Count the lines below that contain the string "This", and reply with the number alone.

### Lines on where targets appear
-*-
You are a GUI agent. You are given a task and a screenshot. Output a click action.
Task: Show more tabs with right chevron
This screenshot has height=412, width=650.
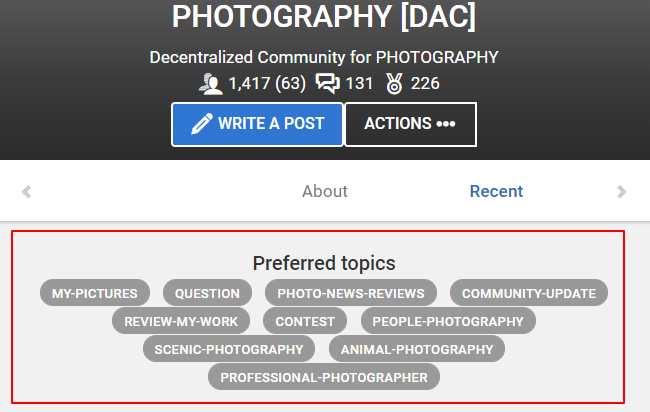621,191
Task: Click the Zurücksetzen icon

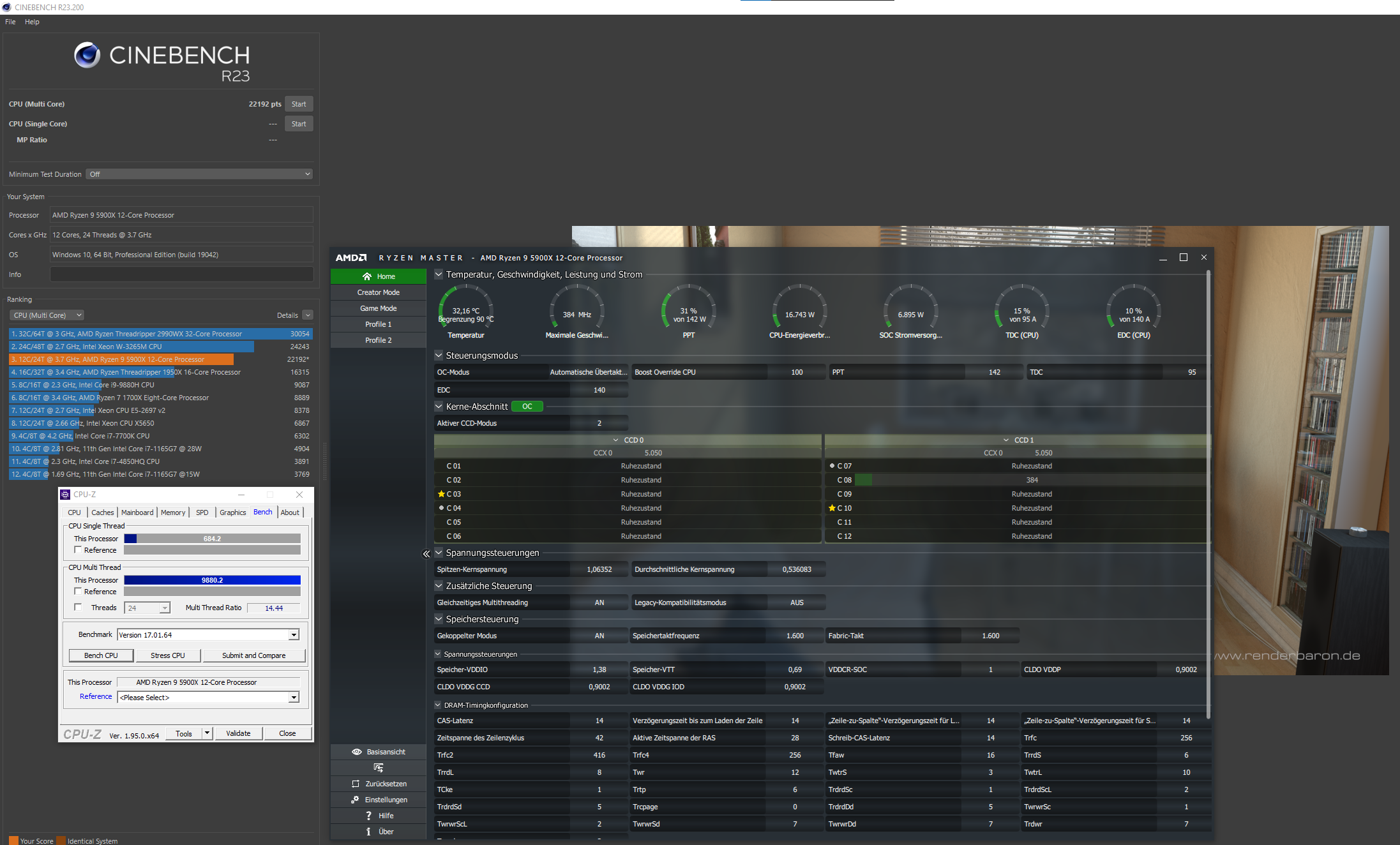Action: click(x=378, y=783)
-*-
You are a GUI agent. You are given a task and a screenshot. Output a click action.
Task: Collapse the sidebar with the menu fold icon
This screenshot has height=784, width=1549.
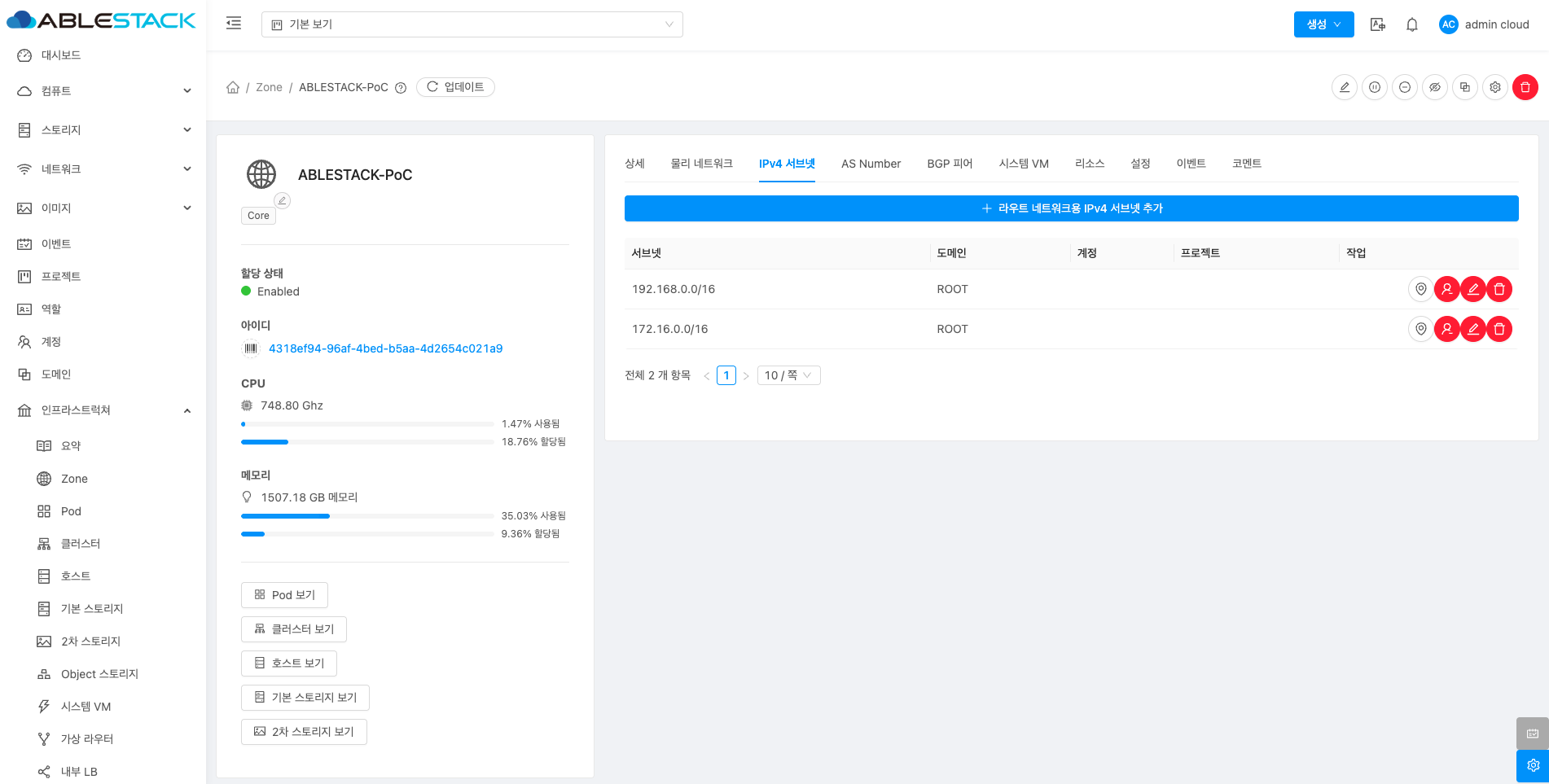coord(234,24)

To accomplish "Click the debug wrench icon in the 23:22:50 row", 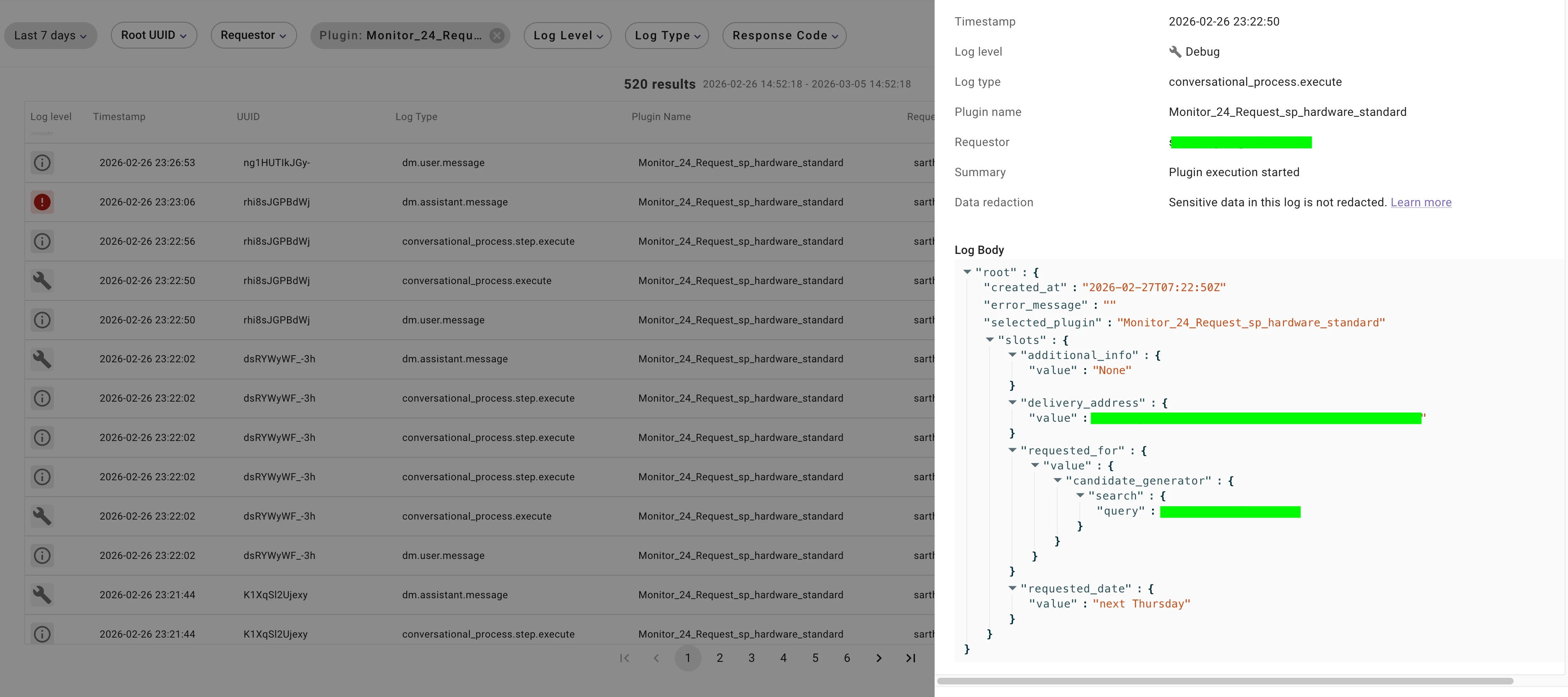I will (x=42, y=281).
-*-
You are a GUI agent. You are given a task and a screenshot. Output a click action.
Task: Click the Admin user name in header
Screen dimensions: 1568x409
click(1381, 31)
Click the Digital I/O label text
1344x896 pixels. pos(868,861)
-*-
### Expected answer
2